Exploitation vs. Exploration in CFO
Because gravitational kinematics is perfectly deterministic, so too is CFO. Every CFO run with the same setup yields precisely the same results, this in stark contrast to stochastic algorithms that invariably yield different results one run to the next. But there is a price to be paid for repeatability: deterministic algorithms frequently do not traverse the decision space as effectively as stochastic ones (§2.1.1 in [60]). Determinism encourages exploitation, converging quickly on a solution using current data, but often at the expense of exploration, seeking still better solutions in other regions of the decision space.

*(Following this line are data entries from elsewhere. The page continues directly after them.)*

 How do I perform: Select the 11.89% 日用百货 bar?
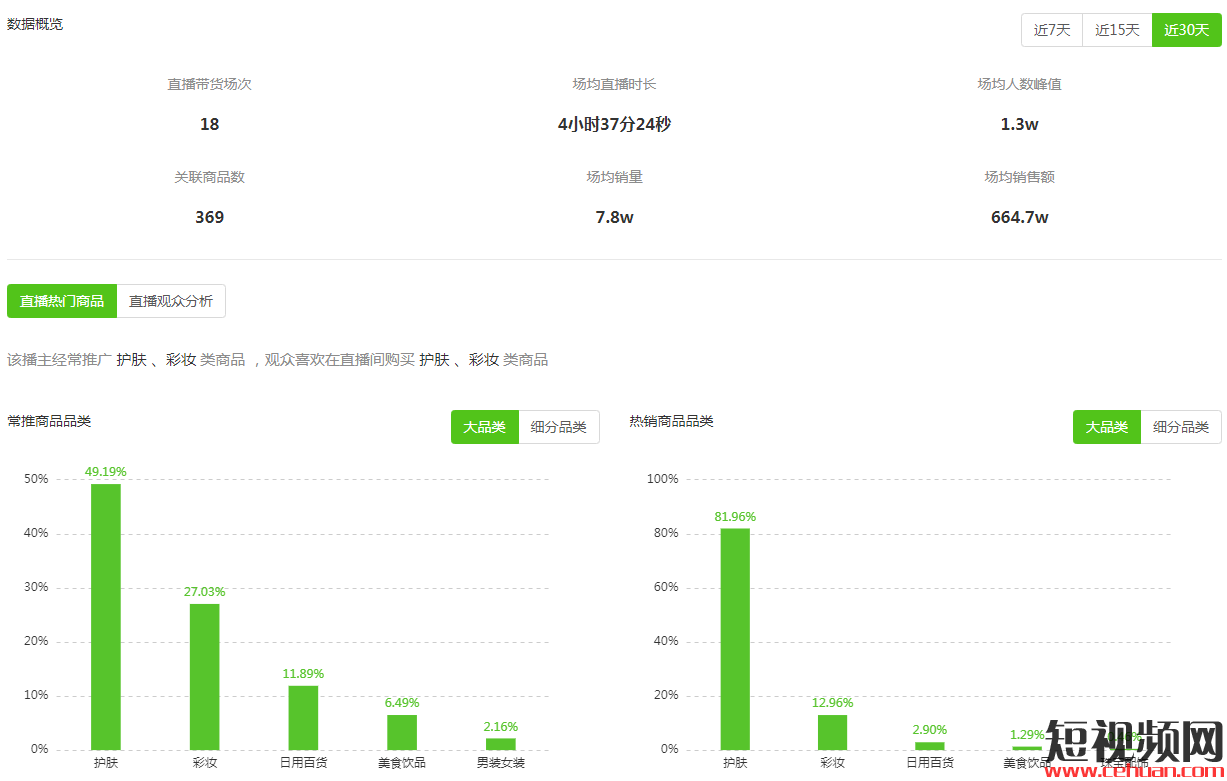(x=303, y=717)
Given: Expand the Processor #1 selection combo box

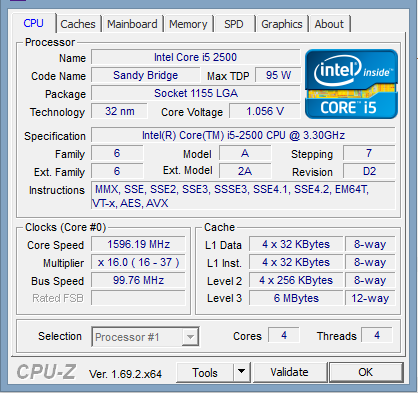Looking at the screenshot, I should tap(145, 337).
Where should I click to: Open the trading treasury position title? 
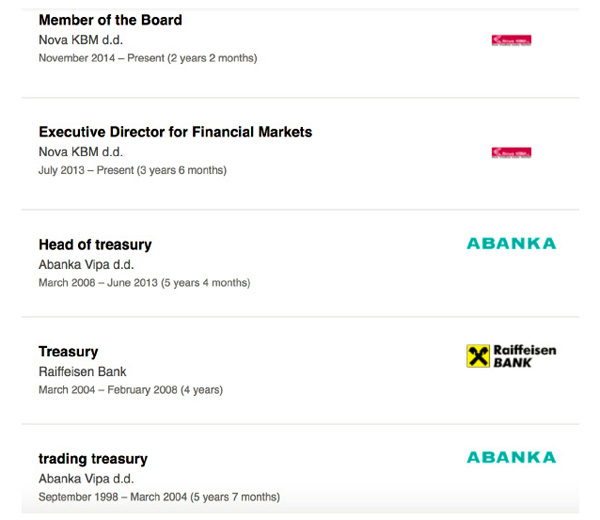[x=93, y=459]
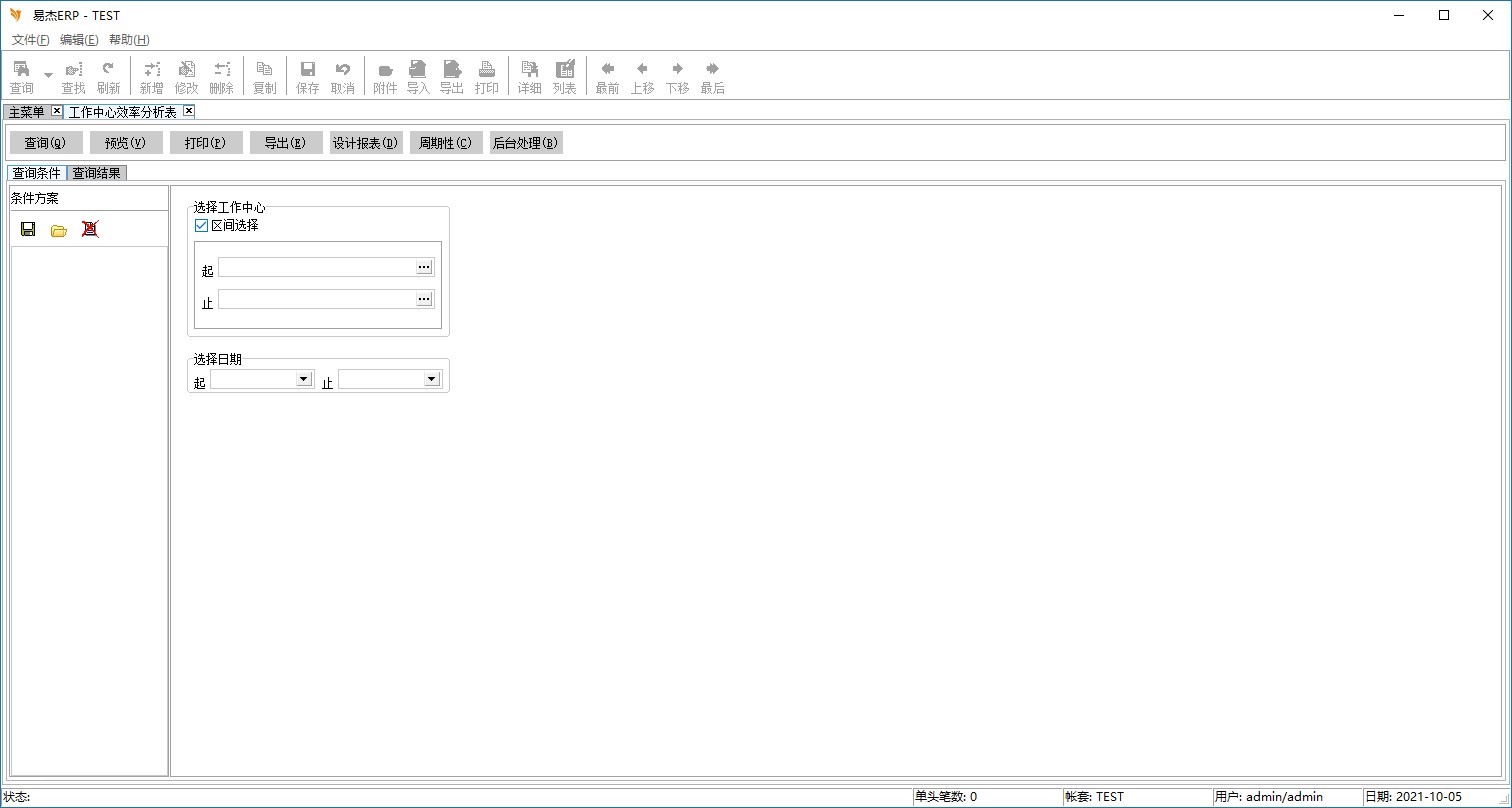Click the save condition scheme icon

point(28,229)
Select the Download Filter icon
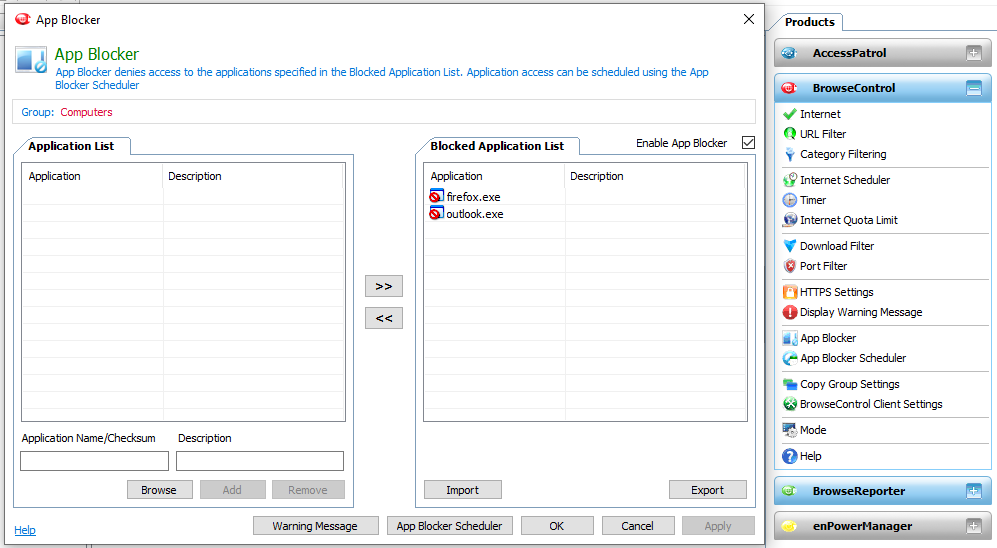The image size is (997, 548). click(x=789, y=246)
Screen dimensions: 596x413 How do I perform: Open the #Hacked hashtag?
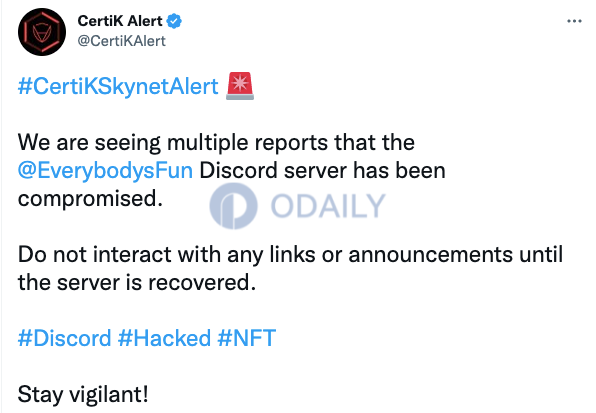(164, 338)
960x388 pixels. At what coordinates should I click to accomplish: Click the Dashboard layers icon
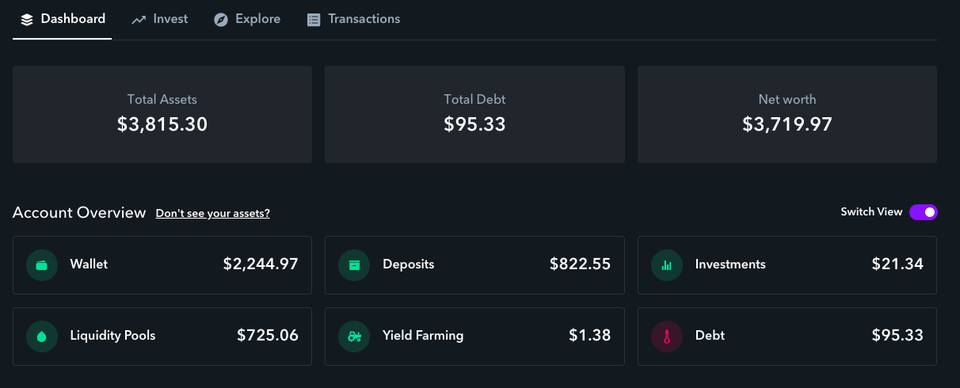pyautogui.click(x=26, y=20)
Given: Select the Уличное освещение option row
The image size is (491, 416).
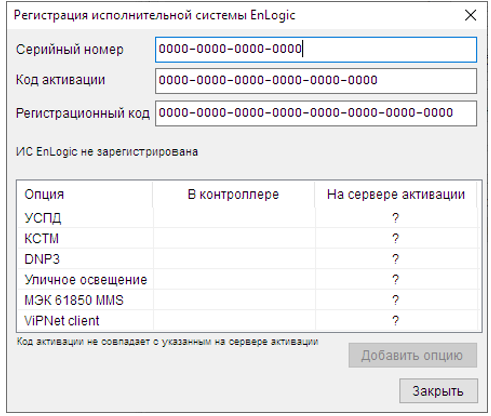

While generally it is difficult or impossible to add determinism to a stochastic algorithm because the underlying equations are fundamentally stochastic, CFO has the significant advantage of being readily randomized. This characteristic allows the algorithm designer to strike a balance between DS exploitation and exploration by creating hybridized versions of CFO. One effective approach to hybridization is to include pseudo randomness in CFO's Initial Probe Distribution [61]. In a truly stochastic algorithm each random variable (RV) is computed from a probability distribution and consequently is a priori unknowable. This is fundamentally different from a pseudo random variable (PRV) whose value is precisely known but arbitrarily assigned. A PRV can be specified in advance, for example an arbitrary sequence of numbers like the π fractions [62] discussed in the companion article Part II [70], or it can be calculated in a prescribed manner. The PRV’s "randomness" derives from its being uncorrelated with the decision space topology, not that it is uncertain in the sense of a true RV. Because each PRV is known with absolute precision, either explicitly or by calculation, CFO’s probe trajectories remain deterministic. Including PRVs in CFO may enhance its exploration while preserving determinism so that the algorithm always yields the same results on runs with the same setup while effectively exploring DS. C.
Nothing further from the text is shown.